Plus I saw a sentence that says that: "a group whose order is a prime number is necessarily cyclic, and each element except the identity is its generator (since the order of each element except the single element equals the order of the group)."
So I am really confused!! Also I found out that only 3 is a generator of modulo 17.
Best Answer
There seems to be confusion here between the additive and multiplicative groups of $\mathbb Z/17$.
The additive group, i.e., the group whose operation is addition modulo 17, consists of all 17 congruence classes mod 17. So it is a group of prime order (namely 17), which implies that it is cyclic and every element, except for the identity 0, is a generator. (Check it: Randomly choose a non-zero congruence class, and repeatedly add; you'll get all 17 congruence classes. For example, if you start with 4, you get (in order) 4, 8, 12, 16, 3, 7, 11, 15, 2, 6, 10, 14, 1, 5, 9, 13, 0.)
The multiplicative group, i.e., the group whose operation is multiplication modulo 17, consists of the 16 non-zero congruence classes. It does not contain 0, because 0 has no multiplicative inverse (modulo 17). Since 16 isn't prime, you can't infer from general group theory that this group is cyclic, but it is a theorem that the multiplicative group of a finite field (like $\mathbb Z/17$) is cyclic. So the multiplicative group in your situation is a cyclic group of order 16.

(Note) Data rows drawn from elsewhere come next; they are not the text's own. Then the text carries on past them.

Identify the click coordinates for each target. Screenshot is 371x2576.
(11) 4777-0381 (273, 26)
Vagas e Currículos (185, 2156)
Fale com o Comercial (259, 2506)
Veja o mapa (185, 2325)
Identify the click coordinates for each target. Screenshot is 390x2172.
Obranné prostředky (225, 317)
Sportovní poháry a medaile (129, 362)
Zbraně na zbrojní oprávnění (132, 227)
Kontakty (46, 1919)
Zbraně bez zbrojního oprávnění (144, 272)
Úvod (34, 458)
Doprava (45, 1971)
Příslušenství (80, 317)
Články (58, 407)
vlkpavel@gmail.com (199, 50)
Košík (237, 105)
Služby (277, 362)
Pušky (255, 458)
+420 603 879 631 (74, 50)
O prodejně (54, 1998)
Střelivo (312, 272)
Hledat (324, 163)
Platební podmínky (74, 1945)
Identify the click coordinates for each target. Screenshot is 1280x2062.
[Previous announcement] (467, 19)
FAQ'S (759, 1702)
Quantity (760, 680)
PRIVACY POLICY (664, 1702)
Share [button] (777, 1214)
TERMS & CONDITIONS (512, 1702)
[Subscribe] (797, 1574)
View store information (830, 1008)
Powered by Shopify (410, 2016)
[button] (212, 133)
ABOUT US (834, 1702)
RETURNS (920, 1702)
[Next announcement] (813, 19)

In such a group, a cyclic group of non-prime order, some of the elements are generators (that's what it means to be cycic), but not all of them. For example, 6 happens to be a generator modulo 17. If you start with 6 and repeatedly multiply by it (reducing modulo 17 at every step), you get (in order) 6, 2, 12, 4, 7, 8, 14, 16, 11, 15, 5, 13, 10, 9, 3, 1. So 6 is a generator of the multiplicative group. On the other hand, if you do the same thing starting with 4, you get 4, 16, 13, 1 and then the numbers just repeat. So 4 is not a generator of your multiplicative group. Similarly, if you tart with 2, you get the computation in your question, showing that 2 is not a generator of the multiplicative group. (It generates a subgroup of order 8.)
The bottom line is that you did a computation in the multiplicative group, which has order 16, but then quoted a theorem that applies to groups of prime order like the additive group of order 17. If you keep straight which of the two groups you're talking about, and the fact that their orders are slightly different, your difficulties should vanish.